Docs » µAPM Deployment Guide » Managing multiple application environments with SignalFx µAPM

Managing multiple application environments with SignalFx µAPM

A common infrastructure and application deployment pattern is to have multiple, distinct application environments that don’t interact directly with each other but that are all being monitored by SignalFx: QA and production environments, or multiple distinct deployments in different datacenters, regions or cloud providers. As those environments may have very different performance characteristics, it is important to monitor them independently and for the Smart Gateway to establish distinct baselines for the traces and spans emanating from each one of those environments to guarantee the efficacy of SignalFx’s NoSample tail-based sampling algorithms.

SignalFx’s Microservices APM refers to those distinct environments as “clusters”. Each cluster is to be served by its own Smart Gateway deployment, configured with distinct cluster names. In the SignalFx UI, those clusters are presented separately, with all service maps, trace and span metrics, and historical performance appropriately segregated by cluster.

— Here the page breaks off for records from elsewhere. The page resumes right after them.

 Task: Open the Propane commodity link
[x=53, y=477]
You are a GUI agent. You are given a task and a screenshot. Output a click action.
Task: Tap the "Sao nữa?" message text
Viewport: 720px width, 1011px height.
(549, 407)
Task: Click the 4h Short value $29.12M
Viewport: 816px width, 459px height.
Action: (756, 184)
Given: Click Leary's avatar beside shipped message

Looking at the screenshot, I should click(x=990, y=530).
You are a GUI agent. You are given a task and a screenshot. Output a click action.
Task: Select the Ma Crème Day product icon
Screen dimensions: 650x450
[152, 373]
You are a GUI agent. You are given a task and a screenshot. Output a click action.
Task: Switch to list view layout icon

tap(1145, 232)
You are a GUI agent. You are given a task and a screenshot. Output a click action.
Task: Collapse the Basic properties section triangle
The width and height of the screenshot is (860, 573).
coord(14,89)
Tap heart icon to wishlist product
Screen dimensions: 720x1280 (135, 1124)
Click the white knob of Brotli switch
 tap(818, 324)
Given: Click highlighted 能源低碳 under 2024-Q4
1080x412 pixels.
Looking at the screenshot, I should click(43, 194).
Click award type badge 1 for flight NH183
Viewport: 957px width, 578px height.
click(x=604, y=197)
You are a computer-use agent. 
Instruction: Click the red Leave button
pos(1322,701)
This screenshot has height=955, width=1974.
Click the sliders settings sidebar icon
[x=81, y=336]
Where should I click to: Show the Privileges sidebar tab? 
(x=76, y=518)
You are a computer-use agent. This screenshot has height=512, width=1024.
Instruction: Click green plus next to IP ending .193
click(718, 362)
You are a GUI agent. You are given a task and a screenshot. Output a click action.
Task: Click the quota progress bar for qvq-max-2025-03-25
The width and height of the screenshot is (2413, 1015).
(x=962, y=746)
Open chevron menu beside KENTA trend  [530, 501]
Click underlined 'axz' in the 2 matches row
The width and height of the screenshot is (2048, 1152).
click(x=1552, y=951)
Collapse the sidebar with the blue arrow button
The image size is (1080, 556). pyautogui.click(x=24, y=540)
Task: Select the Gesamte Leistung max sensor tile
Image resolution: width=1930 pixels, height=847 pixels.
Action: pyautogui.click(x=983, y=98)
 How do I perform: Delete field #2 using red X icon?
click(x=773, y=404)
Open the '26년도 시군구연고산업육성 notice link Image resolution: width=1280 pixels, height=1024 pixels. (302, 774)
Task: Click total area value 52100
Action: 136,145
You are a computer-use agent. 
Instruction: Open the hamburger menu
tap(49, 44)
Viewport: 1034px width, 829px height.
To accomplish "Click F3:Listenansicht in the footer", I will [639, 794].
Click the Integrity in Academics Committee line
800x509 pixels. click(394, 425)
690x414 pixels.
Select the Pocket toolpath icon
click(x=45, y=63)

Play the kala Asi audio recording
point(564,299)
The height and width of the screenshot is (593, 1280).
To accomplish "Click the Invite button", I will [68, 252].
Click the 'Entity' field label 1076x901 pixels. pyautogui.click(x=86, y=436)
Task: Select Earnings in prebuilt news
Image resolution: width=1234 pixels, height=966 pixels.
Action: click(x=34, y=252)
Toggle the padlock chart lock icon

This cluster name must be specified in each Smart Gateway’s configuration and in each Smart Agent’s configuration. All Smart Agents and Smart Gateways that are part of the same application environment should use the same cluster name (for example, qa or prod-us).

Deploying multiple Smart Gateway clusters

Note about realms

A realm is a self-contained deployment of SignalFx in which your organization is hosted. Different realms have different API endpoints (e.g. the endpoint for sending data is ingest.us1.signalfx.com for the us1 realm, and ingest.eu0.signalfx.com for the eu0 realm).

Various statements in the instructions below include a YOUR_SIGNALFX_REALM placeholder that you should replace with the actual name of your realm. This realm name is shown on your profile page in SignalFx. If you do not include the realm name when specifying an endpoint, SignalFx will interpret it as pointing to the us0 realm.

Cluster name configuration

As mentioned in the SignalFx µAPM architecture, all traces and spans from your environment must flow through the Smart Gateway. When operating multiple application environments, the applications from each environment must send their traces and spans through their respective Smart Gateway deployment. Regardless of how big those deployments are, from single-instance Smart Gateway to highly-available Smart Gateway clusters, each deployed Smart Gateway must be configured with the appropriate cluster name that identifies this application environment.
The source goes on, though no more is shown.